Before scheduling a job, consider whether the job is a batch job or a streaming job:
Batch job
A batch job includes a pipeline that processes all available data, and then stops. Create schedules for batch jobs to start the jobs on a regular basis.
For example, let's say that your dataflow topology updates a database table daily at 4 am. Rather than have the pipeline process the data in a few minutes and sit idle for the rest of the day, you want to kick off the pipeline, have it process all data and then stop - just like traditional "batch" processing. You use the Pipeline Finisher executor in the pipeline to stop the pipeline when all data is processed.
You add the pipeline to a job and schedule the job to run daily at 4:00 am. The scheduler starts the job daily at the specified time. After the remote pipeline instance transitions to a finished state, the job also transitions to an inactive state. The next day, the scheduler starts the job again so that the pipeline can process the new set of data.
When you schedule batch jobs, you typically schedule them as recurring events.
Streaming job

A streaming job includes a pipeline that maintains a connection to the origin system and processes data as it becomes available. The pipeline runs continuously until you manually stop it because you expect data to continuously arrive. In most cases, there's no need to schedule streaming jobs.

However, you might want to schedule a streaming job so that the job initially starts at some point in the future.
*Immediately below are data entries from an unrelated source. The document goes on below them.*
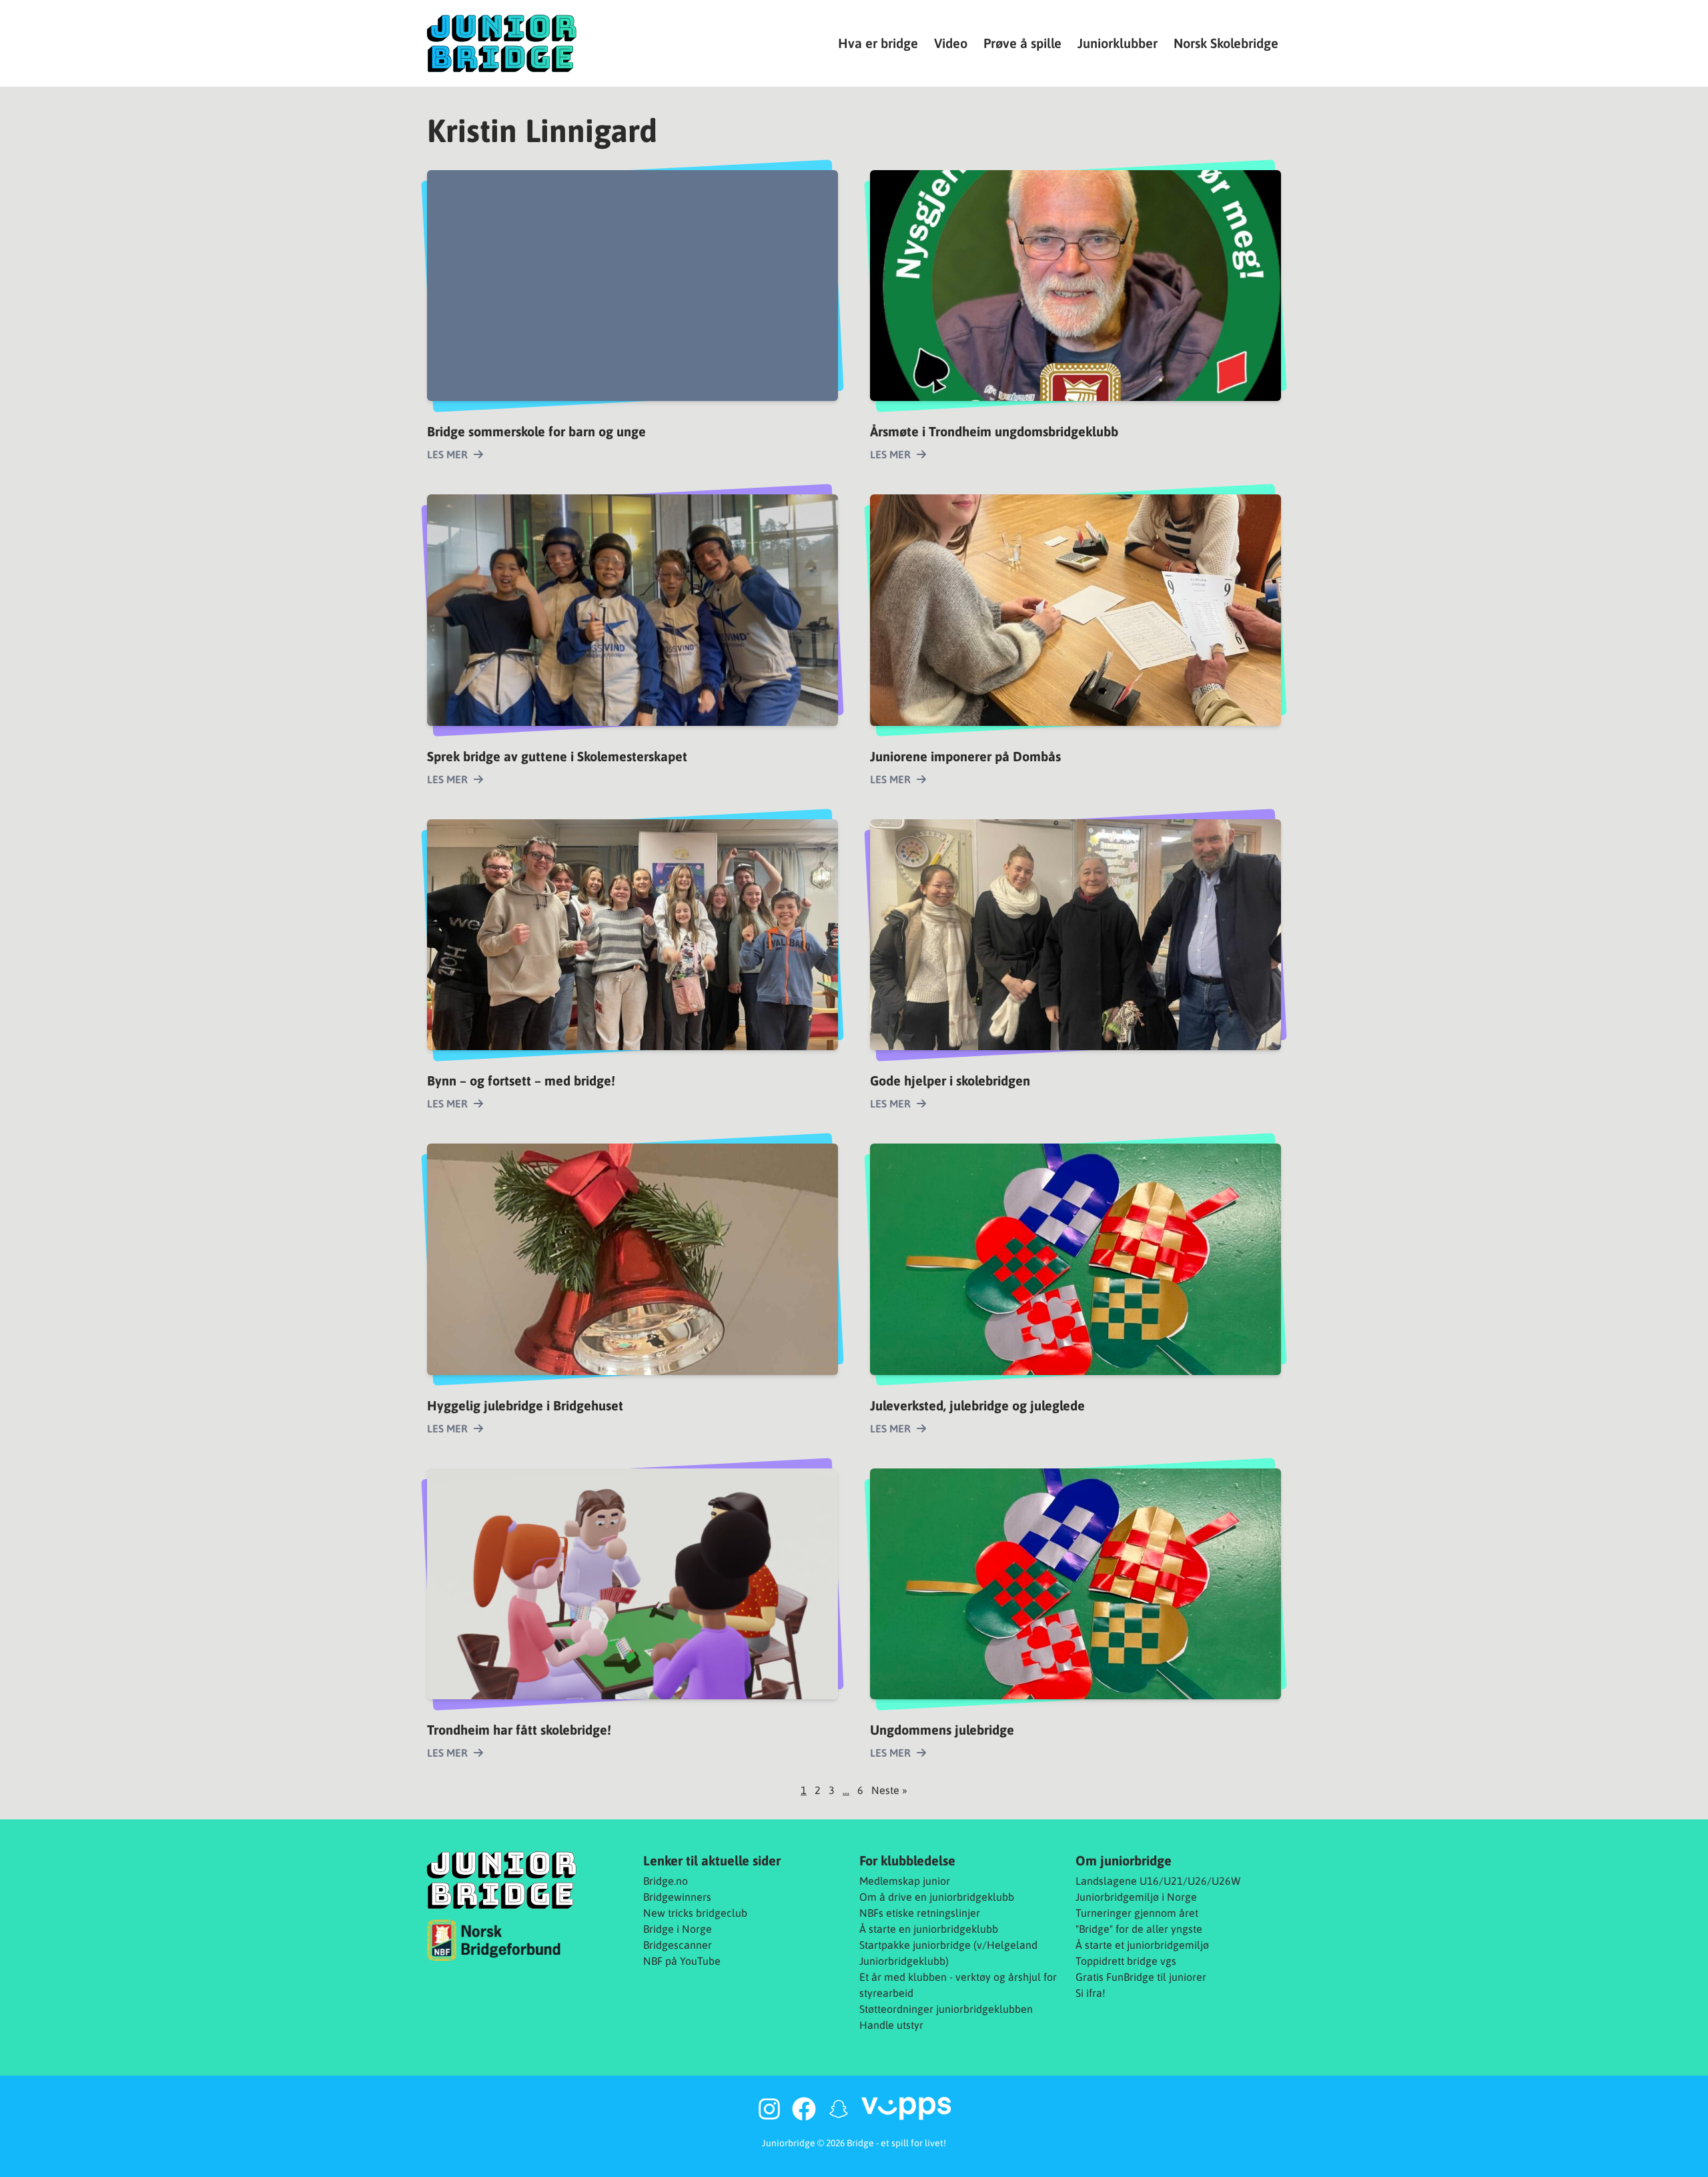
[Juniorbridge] (501, 43)
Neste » (889, 1790)
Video (950, 43)
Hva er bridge (878, 43)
For example, you want to schedule a job to initially start next Saturday at midnight when no DevOps engineer is available to manually start the job.

In this case, you would schedule the start of the streaming job as a one-time event.

Or, you might want to schedule a streaming job to start and stop on a regular basis. For example, you want to run a streaming job continuously every day of the week except for Sunday. You create one scheduled task that starts the job every Monday at 12:00 am. Then, you create another scheduled task that stops the same job every Sunday at 12:00 am. The next Monday at 12:00 am, the scheduler starts the job again so that the pipeline can continue running.

In this case, you would schedule both the start and the stop of the streaming job as recurring events.

If a scheduled task triggers a job start when the job is already active or a job stop when the job is already inactive, then no action is performed. The scheduled task simply logs that it was not able to start or stop the job. The task then continues running until the next scheduled time when it triggers another job start or stop.

Reports

Use the scheduler to schedule the generation of data delivery reports on a regular basis. Data delivery reports present data ingestion metrics for a given job or topology. For example, you can schedule a daily report that generates the number of records that processed by a job the previous day.